The Child holds a golden apple in both hands. On the floor to the left, behind a gold crown modelled in gesso, is the tiny figure of a donor, who gazes at the Virgin and Child with open-mouthed devotion. A swag of apples and pears hangs across the back of the throne, behind the Virgin's head. The arms of the throne are formed by grotesque dolphins and the semi-dome at the top of the throne is formed by a scallop shell. Another scallop shell appears in the centre of the mottled marble front of the dais. The words of a traditional Easter psalm ('Remember me, Oh Mother of God, Oh Queen of Heaven rejoice') are inscribed on the golden arch.
The picture was originally the central panel of the altarpiece painted in 1470 for the high altar of the church of San Giorgio at Porto San Giorgio. It was flanked by the St George and the Dragon at Boston and the SS. Peter and Paul in London, and surmounted by the Entombment in Detroit and arched panels with pairs of half-length saints at Tulsa and Cracow. The altarpiece is said to have been commissioned by Giorgio da Prenta, a rich Albanian merchant who had settled in Porto San Giorgio. After the church was demolished in 1803, the altarpiece remained in the possession of his descendants. In 1835 it was broken up, and the main panels were sold to the collector Henry Hudson in Rome for 300 scudi. They came to England as a group, but were separated at Lord Dudley’s sale in 1876. The Virgin and Child passed into the celebrated Cook collection at Richmond. Acquired in 1944 by Samuel H. Kress, who donated it to the National Gallery in 1952.
Virgin and Child. Wood, 39 x 31.
The Virgin's green mantle is embroidered in gold with a bold pomegranate design. The apple and the pears in the upper corners and the red cherry on the parapet may all allude to Christ's Passion.
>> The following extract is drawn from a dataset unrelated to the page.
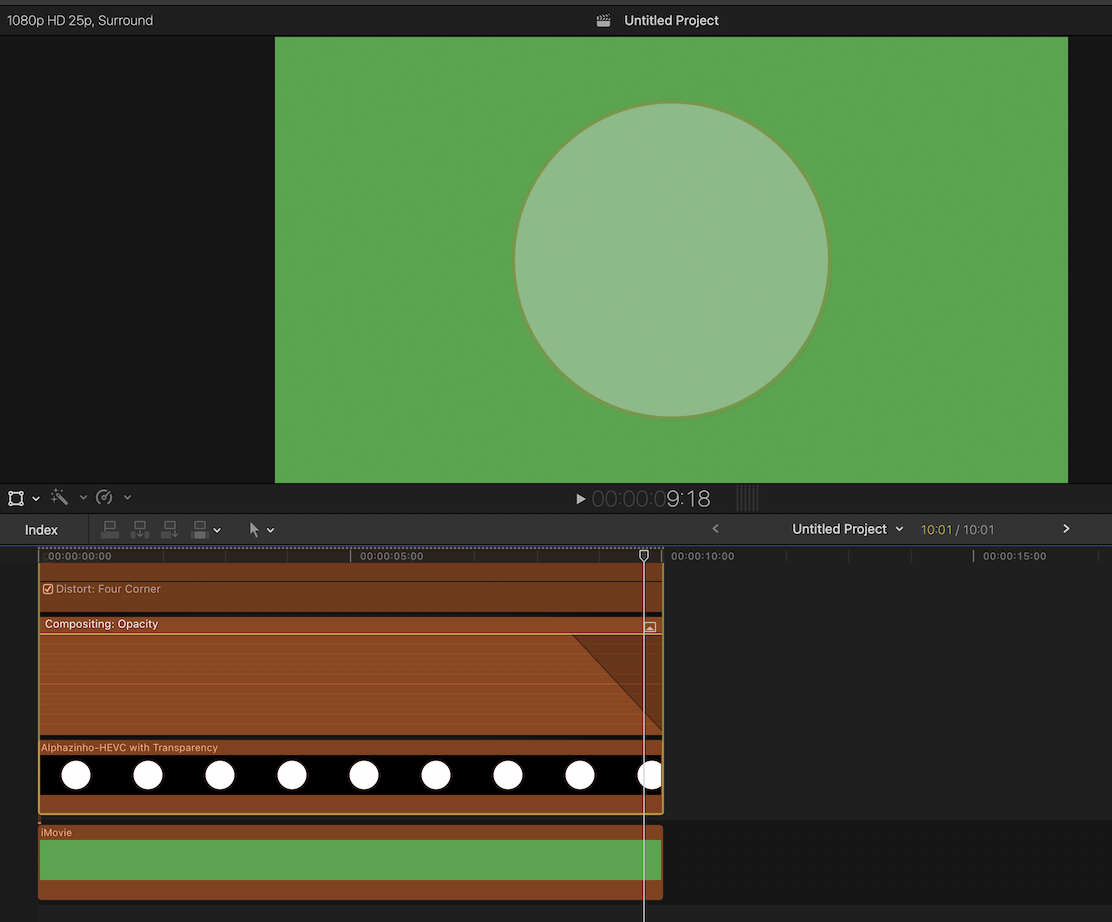Expand the enhancements wand dropdown arrow
This screenshot has height=922, width=1112.
click(x=83, y=498)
This small Madonna is unsigned, which is quite unusual for Crivelli, but the attribution has never been questioned. Probably a late work (about 1490). Said to have been purchased in about 1890 by Eugen Miller von Aicholz of Vienna from a nobleman in a castle in the Romagna. Later in Holland (Ten Cate collection). Acquired by Kress in 1937 from Duveen. The faces of the Virgin and Child are somewhat retouched and the gold leaf is noticeably worn. 
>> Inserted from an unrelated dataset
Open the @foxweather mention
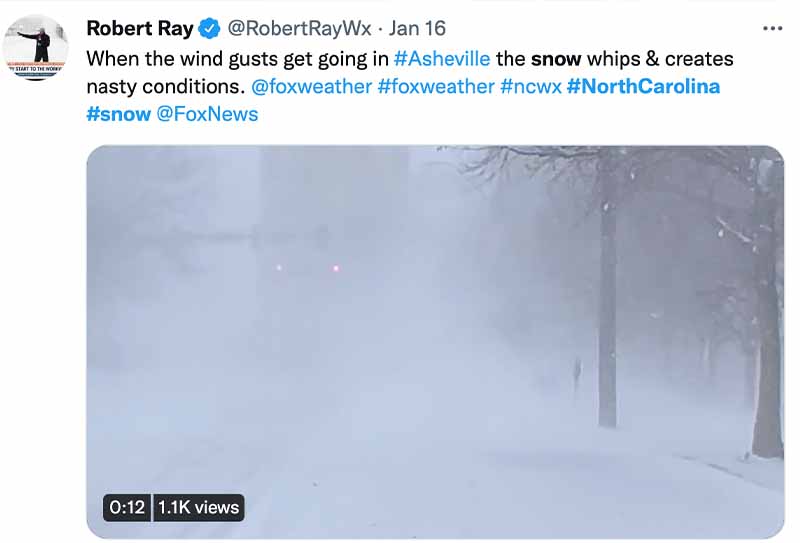This screenshot has width=800, height=543. pyautogui.click(x=312, y=87)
Williamstown. Sterling and Francine Clark Art Institute.
Christ. Wood, 30 x 22.
Half-length of Christ holding an orb. The central panel of the predella of the altarpiece painted for the convent church at Montefiore, to which the Virgin and Child and St Francis in Brussels and the Dead Christ in London also belonged. Seven other panels from the predella (half-lengths of Apostles) are in Detroit, Honolulu, New York and Upton House (Oxfordshire). All these panels were in the hands of the dealer Cav. Pietro Vallati in Rome in 1859. The eight surviving predella panels were purchased by Cornwall Legh of High Legh Hall, Knutsford, Cheshire. The Christ was acquired when the Cornwall Legh collection was sold in 1926.

Worcester (Mass.). Museum of Art.
Saints Clare and Bernardino of Siena. Wood, 36 x 18.
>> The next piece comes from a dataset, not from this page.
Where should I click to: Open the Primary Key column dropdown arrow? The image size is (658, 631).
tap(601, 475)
The two Franciscan saints stand together on a marble step, Clare holding a lily and Bernardino holding a book and his monogram with the Holy Name of Jesus. Formerly in the London collection of Lord Northbrook who owned several works by Crivelli. The panel belonged to the frame of the altarpiece painted in 1488 for the church of San Pietro di Muralto in Camerino. The main panel is in Berlin, the lunette is probably the Pietà in the Vatican, and there are other small side panels of saints in Berlin, Maastricht and Rome (Palazzo Colonna).